== Segment start ==
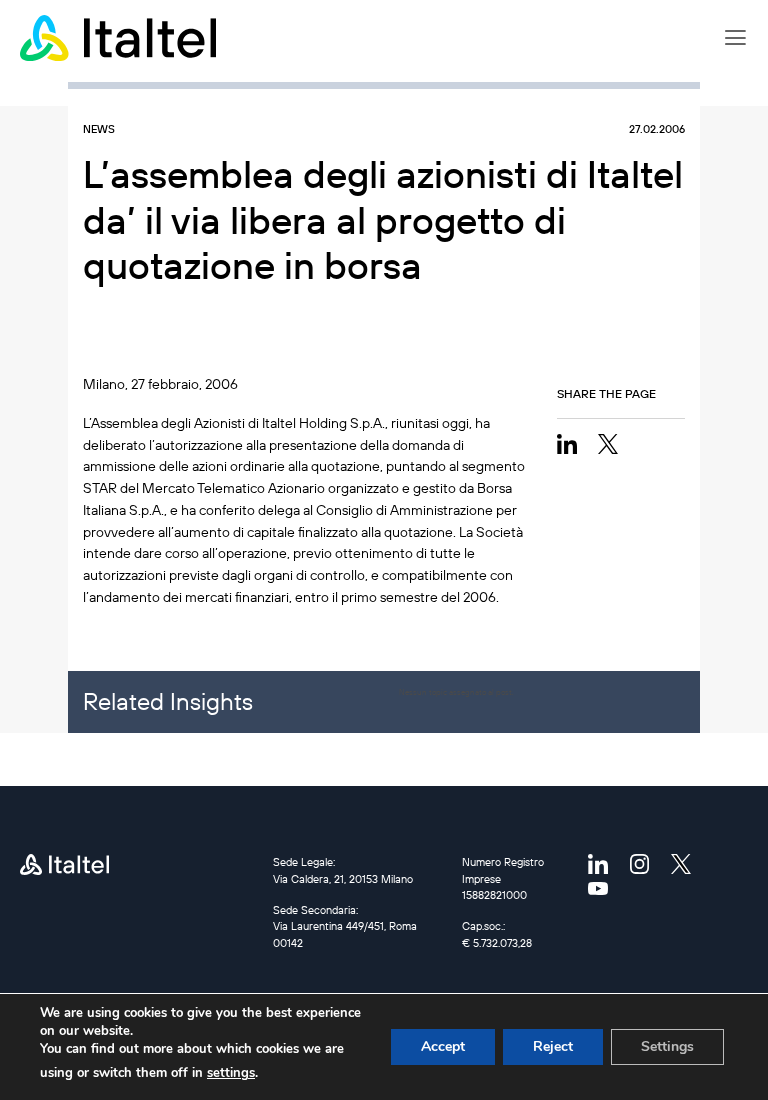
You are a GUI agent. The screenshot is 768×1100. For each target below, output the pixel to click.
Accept (443, 1046)
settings (231, 1073)
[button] (735, 38)
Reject (553, 1046)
== Segment end ==
**REQUIRED WORK:** Each entry is to be returned precisely as it appears, but the pictures are to be dropped.

**RESPONSE AREA:**
You are a GUI agent. The screenshot is 768×1100. For each target below, output the pixel to click.
Accept (443, 1046)
settings (231, 1073)
[button] (735, 38)
Reject (553, 1046)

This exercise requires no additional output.